Transcribe the part of the passage on PD-1/PD-L1 and colorectal cancer starting with "Some limitations of" and going on through "receive those treatments.".
Top of DOCUMENT SEGMENT
PD-1/PD-L1 binding has been demonstrated to block the effector function and motility of most lymphocytes, thereby decreasing the production of IL-2 (interleukin-2) by helper T-cells and diminishing the clonal proliferation of cytotoxic T-cells in response to cancer cells44. This impaired immune function is termed “T-cell exhaustion” and allows cancer cells to escape immune surveillance11,44. Studies have also noted that high PD-1 and PD-L1 expression on tumor cells has been associated with a weakened host immune response and subsequent poor prognosis in a number of malignancies42,45,48. Up-regulation of PD-L1 has been reported in several malignancies including CRC, melanoma, lung cancer, renal cell carcinoma, ovarian cancer, breast cancer and osteosarcoma48. It has been associated with more frequent incidence of vascular invasion, tumor recurrence and lower numbers of cytotoxic T-cells48. We identified a similar trend within this study, finding that MSS patients with elevated ICM expression had significantly poorer survival than MSI-H patients with lower ICM expression.

Recently, treatment with immune checkpoint inhibitors such as anti-PD1 antibodies (e.g. Nivolumab and Pembrolizumab) and its ligand anti-PD-L1 (e.g. Atezolizumab) have been increasingly used as an effective treatment strategy to combat various advanced cancers11,49. Le et al. in their phase II trial examining anti-PD-1 blockade found a significantly improved objective response rate and survival in MSI-H CRC compared to MSS with associated TIL elevation49. This is likely a result of MSI-H CRCs association with increased neoantigen (immunogenic tumor mutated peptide) expression, concurrent with PD-1 inhibition; resulting in elevated TIL expression and tumor regression35,45. Targeting MSS tumors in advanced CRC may present a more difficult challenge with decreased responsiveness to immunotherapy and would thus be more likely to be treated with standard chemotherapy regimens or via methodologies being developed to increase intra-tumoral immunogenicity (such as PARP inhibitors or vaccines) in combination with immunotherapeutic agents50,51,52.

Some limitations of TCGA data included limited clinical information regarding patients’ co-morbid conditions and therapeutic information. We were also only able to make associations between these analyses of RNA sequencing data and clinical outcomes from TCGA without being able to elucidate underlying molecular mechanisms or make direct correlations. Also, the majority of patients had locoregional disease which likely contributed to the improved survival of these patients. Additionally, the TCGA was created prior to the wide use of immune checkpoint inhibition, thus our data reflects patients who did not receive those treatments.
Bottom of DOCUMENT SEGMENT
Top of SUPPLIED INFORMATION
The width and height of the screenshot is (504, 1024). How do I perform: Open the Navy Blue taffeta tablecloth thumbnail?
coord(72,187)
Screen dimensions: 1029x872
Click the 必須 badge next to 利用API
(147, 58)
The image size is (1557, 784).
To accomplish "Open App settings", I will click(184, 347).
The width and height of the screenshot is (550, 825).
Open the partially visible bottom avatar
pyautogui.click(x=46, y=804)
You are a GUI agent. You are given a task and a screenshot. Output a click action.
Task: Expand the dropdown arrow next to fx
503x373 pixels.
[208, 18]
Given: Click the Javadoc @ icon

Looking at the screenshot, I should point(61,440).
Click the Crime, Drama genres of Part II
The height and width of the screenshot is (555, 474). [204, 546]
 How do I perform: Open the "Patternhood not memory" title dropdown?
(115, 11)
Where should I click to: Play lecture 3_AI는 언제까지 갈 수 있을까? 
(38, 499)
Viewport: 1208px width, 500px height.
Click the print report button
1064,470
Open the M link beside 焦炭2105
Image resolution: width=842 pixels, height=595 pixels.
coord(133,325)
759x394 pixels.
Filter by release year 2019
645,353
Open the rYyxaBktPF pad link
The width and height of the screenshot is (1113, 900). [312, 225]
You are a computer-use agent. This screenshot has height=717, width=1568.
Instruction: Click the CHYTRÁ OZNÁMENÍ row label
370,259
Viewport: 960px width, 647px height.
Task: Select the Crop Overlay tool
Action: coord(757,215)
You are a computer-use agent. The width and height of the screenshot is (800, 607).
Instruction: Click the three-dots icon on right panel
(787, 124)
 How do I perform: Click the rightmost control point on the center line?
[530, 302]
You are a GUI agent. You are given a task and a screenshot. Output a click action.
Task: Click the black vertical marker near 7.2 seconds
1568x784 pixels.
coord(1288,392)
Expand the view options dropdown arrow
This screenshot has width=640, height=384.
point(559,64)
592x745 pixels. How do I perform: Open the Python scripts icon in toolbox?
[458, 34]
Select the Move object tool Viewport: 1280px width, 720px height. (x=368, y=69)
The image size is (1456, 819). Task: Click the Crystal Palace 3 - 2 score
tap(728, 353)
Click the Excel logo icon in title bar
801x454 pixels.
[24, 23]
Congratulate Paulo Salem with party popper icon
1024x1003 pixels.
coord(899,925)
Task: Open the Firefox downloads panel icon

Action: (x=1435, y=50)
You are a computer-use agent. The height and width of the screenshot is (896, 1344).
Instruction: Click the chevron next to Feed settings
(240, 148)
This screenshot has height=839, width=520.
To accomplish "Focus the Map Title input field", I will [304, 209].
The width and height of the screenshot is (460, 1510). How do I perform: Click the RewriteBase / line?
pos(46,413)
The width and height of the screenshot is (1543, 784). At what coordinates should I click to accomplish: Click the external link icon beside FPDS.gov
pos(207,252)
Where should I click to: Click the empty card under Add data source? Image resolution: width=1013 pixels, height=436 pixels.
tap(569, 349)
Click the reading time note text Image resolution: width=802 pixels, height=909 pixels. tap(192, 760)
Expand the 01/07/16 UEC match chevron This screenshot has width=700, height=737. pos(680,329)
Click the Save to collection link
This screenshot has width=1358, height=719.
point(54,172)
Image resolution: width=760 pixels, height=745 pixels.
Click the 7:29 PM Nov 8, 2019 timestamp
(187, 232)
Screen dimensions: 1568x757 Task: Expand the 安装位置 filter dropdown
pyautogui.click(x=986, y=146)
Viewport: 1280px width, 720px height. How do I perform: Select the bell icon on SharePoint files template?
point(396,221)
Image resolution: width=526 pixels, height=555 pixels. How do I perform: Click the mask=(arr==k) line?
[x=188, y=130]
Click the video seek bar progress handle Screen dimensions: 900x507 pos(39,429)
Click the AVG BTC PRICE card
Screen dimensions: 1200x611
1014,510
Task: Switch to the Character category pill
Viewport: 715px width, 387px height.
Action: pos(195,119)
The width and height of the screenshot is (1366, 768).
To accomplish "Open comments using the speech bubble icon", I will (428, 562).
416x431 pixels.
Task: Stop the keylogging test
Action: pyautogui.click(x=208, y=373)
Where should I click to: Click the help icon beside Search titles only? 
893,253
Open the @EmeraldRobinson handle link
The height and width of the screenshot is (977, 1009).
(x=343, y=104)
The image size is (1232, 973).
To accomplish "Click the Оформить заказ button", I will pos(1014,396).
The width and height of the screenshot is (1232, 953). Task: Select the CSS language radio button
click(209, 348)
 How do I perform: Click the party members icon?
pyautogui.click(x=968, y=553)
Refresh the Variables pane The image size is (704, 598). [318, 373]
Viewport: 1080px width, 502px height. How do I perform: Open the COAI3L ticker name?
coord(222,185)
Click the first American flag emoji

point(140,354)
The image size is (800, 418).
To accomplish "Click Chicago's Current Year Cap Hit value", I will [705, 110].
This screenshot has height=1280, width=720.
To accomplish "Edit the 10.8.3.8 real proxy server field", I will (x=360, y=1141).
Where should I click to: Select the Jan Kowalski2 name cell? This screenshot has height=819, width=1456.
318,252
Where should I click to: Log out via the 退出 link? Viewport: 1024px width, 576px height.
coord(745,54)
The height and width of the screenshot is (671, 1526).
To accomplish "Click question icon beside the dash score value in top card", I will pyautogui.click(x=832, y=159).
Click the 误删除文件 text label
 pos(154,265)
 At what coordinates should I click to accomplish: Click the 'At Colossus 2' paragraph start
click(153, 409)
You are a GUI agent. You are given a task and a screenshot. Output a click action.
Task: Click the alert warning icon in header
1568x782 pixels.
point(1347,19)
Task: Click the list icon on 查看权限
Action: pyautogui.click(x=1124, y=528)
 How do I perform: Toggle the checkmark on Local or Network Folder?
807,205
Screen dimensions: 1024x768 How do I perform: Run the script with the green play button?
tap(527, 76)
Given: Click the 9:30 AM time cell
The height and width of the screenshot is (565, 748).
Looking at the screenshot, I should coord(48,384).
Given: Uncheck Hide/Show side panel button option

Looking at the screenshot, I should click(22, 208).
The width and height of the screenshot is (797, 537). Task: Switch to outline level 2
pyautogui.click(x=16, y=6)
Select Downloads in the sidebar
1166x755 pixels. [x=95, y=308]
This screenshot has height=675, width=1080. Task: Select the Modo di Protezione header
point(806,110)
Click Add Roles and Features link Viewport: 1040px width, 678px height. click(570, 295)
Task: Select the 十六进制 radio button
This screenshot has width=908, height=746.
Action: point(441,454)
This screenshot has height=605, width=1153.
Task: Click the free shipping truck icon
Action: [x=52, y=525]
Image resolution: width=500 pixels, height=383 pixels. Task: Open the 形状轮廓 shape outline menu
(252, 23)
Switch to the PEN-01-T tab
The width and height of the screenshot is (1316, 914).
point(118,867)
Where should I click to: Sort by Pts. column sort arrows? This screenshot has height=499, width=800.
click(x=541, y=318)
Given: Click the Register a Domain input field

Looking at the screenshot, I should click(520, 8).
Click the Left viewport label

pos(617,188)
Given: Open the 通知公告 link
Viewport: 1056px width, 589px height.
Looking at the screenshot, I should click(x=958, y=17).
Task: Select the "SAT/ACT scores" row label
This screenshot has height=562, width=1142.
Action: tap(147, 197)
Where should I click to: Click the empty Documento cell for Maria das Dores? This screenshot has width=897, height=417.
Bottom of SUPPLIED INFORMATION
EXPECTED OUTPUT:
Some limitations of TCGA data included limited clinical information regarding patients’ co-morbid conditions and therapeutic information. We were also only able to make associations between these analyses of RNA sequencing data and clinical outcomes from TCGA without being able to elucidate underlying molecular mechanisms or make direct correlations. Also, the majority of patients had locoregional disease which likely contributed to the improved survival of these patients. Additionally, the TCGA was created prior to the wide use of immune checkpoint inhibition, thus our data reflects patients who did not receive those treatments.